§ THE PROBLEM
When the word "Chrome" shows up in a line of the records below, copy that line.

** WORKING DATA follows **

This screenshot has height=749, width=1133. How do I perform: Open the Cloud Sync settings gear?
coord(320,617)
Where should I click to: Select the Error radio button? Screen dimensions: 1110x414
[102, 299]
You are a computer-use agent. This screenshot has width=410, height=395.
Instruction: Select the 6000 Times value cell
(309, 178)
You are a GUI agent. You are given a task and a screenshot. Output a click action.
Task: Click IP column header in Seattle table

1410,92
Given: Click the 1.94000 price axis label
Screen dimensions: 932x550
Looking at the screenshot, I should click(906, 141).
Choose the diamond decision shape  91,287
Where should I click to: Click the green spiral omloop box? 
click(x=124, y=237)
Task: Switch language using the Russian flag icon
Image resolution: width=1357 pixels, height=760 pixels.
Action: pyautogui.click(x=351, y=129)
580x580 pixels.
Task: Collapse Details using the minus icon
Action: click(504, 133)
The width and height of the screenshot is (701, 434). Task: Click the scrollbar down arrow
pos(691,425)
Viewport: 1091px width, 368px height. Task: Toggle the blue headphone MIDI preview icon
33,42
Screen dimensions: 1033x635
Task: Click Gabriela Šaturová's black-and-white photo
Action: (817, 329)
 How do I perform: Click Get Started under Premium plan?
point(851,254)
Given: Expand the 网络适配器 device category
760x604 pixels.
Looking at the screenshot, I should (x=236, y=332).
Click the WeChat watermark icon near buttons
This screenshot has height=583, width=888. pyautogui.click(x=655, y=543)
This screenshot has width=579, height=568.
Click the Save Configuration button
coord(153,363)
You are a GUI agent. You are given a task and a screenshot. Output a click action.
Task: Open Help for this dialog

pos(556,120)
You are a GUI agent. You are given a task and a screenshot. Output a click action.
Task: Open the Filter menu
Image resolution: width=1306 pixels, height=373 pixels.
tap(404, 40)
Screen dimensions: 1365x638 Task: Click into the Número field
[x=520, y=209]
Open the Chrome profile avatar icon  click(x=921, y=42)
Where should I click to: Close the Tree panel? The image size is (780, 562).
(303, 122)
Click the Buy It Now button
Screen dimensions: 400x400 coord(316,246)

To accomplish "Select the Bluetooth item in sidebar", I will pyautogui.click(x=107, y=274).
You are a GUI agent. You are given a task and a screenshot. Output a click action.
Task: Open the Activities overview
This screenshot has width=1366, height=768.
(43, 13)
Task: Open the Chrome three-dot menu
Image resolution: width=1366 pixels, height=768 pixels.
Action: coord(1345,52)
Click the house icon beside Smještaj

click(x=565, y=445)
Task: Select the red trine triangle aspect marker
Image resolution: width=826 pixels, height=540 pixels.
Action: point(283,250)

** End of WORKING DATA **

§ THE ANSWER
Open the Chrome profile avatar icon  click(x=921, y=42)
Task: Open the Chrome three-dot menu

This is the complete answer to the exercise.